Saved data entries
________________________________________
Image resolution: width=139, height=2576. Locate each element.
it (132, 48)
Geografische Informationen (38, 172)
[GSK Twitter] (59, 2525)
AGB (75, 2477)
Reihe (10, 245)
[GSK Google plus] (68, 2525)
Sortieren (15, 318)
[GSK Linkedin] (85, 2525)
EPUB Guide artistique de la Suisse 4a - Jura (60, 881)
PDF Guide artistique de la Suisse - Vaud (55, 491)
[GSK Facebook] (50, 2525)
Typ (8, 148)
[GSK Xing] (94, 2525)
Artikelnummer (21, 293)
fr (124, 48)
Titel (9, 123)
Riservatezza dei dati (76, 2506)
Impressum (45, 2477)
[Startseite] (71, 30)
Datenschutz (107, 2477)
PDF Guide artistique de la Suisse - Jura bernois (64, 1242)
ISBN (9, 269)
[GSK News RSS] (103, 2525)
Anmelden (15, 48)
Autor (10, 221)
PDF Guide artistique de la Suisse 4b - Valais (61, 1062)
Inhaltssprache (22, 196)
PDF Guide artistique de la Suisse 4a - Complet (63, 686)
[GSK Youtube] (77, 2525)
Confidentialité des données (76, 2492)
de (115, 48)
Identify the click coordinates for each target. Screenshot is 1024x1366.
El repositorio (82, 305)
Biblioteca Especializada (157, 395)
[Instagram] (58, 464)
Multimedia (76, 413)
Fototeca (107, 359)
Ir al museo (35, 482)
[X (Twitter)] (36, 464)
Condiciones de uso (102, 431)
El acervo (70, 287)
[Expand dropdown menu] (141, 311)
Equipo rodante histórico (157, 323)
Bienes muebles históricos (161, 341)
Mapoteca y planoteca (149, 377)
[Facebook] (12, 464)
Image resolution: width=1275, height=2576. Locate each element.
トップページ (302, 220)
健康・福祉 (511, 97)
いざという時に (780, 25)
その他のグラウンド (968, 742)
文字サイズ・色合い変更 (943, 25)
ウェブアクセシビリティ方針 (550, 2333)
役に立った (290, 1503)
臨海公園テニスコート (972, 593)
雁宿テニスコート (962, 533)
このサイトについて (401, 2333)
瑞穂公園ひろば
________________________________________
## What you need to do
Set down, exactly as they appear above, all lines from the one that has "Geografische Informationen (38, 172)" down to the one that has "Identify the click", including those two and no others.

## Output of the exercise
Geografische Informationen (38, 172)
[GSK Twitter] (59, 2525)
AGB (75, 2477)
Reihe (10, 245)
[GSK Google plus] (68, 2525)
Sortieren (15, 318)
[GSK Linkedin] (85, 2525)
EPUB Guide artistique de la Suisse 4a - Jura (60, 881)
PDF Guide artistique de la Suisse - Vaud (55, 491)
[GSK Facebook] (50, 2525)
Typ (8, 148)
[GSK Xing] (94, 2525)
Artikelnummer (21, 293)
fr (124, 48)
Titel (9, 123)
Riservatezza dei dati (76, 2506)
Impressum (45, 2477)
[Startseite] (71, 30)
Datenschutz (107, 2477)
PDF Guide artistique de la Suisse - Jura bernois (64, 1242)
ISBN (9, 269)
[GSK News RSS] (103, 2525)
Anmelden (15, 48)
Autor (10, 221)
PDF Guide artistique de la Suisse 4b - Valais (61, 1062)
Inhaltssprache (22, 196)
PDF Guide artistique de la Suisse 4a - Complet (63, 686)
[GSK Youtube] (77, 2525)
Confidentialité des données (76, 2492)
de (115, 48)
Identify the click coordinates for each target. Screenshot is 1024x1366.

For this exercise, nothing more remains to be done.